* **Stored data entries**:
BEGIN
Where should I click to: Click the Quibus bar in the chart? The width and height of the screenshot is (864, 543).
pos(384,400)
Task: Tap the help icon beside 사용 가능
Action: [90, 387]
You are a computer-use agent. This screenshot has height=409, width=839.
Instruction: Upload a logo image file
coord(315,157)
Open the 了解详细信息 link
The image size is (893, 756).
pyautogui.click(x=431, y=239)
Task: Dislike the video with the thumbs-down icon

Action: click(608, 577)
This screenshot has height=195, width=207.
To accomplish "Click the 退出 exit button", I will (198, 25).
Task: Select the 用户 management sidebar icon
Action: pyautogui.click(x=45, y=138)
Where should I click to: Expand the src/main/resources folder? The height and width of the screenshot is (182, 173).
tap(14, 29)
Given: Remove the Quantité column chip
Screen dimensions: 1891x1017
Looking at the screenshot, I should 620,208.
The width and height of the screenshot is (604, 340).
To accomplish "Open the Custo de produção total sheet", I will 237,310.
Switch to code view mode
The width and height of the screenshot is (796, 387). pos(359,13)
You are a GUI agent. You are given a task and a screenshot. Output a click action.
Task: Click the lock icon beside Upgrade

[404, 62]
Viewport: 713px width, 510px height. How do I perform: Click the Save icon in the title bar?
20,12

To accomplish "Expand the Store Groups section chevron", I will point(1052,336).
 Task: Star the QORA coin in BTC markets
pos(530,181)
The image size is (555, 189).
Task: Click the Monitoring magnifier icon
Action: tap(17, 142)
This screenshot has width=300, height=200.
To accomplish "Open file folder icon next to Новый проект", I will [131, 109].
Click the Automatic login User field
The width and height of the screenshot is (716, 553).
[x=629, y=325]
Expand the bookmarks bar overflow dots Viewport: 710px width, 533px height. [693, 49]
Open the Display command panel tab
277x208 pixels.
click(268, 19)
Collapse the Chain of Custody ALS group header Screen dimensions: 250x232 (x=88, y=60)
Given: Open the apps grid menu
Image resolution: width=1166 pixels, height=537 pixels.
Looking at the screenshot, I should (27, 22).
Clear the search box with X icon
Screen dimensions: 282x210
END
* **TASK TO CARRY OUT**:
Give the data again, exactly as it appears above.

* **RESULT OF THIS EXERCISE**:
Where should I click to: Click the Quibus bar in the chart? The width and height of the screenshot is (864, 543).
pos(384,400)
Task: Tap the help icon beside 사용 가능
Action: [90, 387]
You are a computer-use agent. This screenshot has height=409, width=839.
Instruction: Upload a logo image file
coord(315,157)
Open the 了解详细信息 link
The image size is (893, 756).
pyautogui.click(x=431, y=239)
Task: Dislike the video with the thumbs-down icon

Action: click(608, 577)
This screenshot has height=195, width=207.
To accomplish "Click the 退出 exit button", I will (198, 25).
Task: Select the 用户 management sidebar icon
Action: pyautogui.click(x=45, y=138)
Where should I click to: Expand the src/main/resources folder? The height and width of the screenshot is (182, 173).
tap(14, 29)
Given: Remove the Quantité column chip
Screen dimensions: 1891x1017
Looking at the screenshot, I should 620,208.
The width and height of the screenshot is (604, 340).
To accomplish "Open the Custo de produção total sheet", I will 237,310.
Switch to code view mode
The width and height of the screenshot is (796, 387). pos(359,13)
You are a GUI agent. You are given a task and a screenshot. Output a click action.
Task: Click the lock icon beside Upgrade

[404, 62]
Viewport: 713px width, 510px height. How do I perform: Click the Save icon in the title bar?
20,12

To accomplish "Expand the Store Groups section chevron", I will point(1052,336).
 Task: Star the QORA coin in BTC markets
pos(530,181)
The image size is (555, 189).
Task: Click the Monitoring magnifier icon
Action: tap(17, 142)
This screenshot has width=300, height=200.
To accomplish "Open file folder icon next to Новый проект", I will [131, 109].
Click the Automatic login User field
The width and height of the screenshot is (716, 553).
[x=629, y=325]
Expand the bookmarks bar overflow dots Viewport: 710px width, 533px height. [693, 49]
Open the Display command panel tab
277x208 pixels.
click(268, 19)
Collapse the Chain of Custody ALS group header Screen dimensions: 250x232 (x=88, y=60)
Given: Open the apps grid menu
Image resolution: width=1166 pixels, height=537 pixels.
Looking at the screenshot, I should (27, 22).
Clear the search box with X icon
Screen dimensions: 282x210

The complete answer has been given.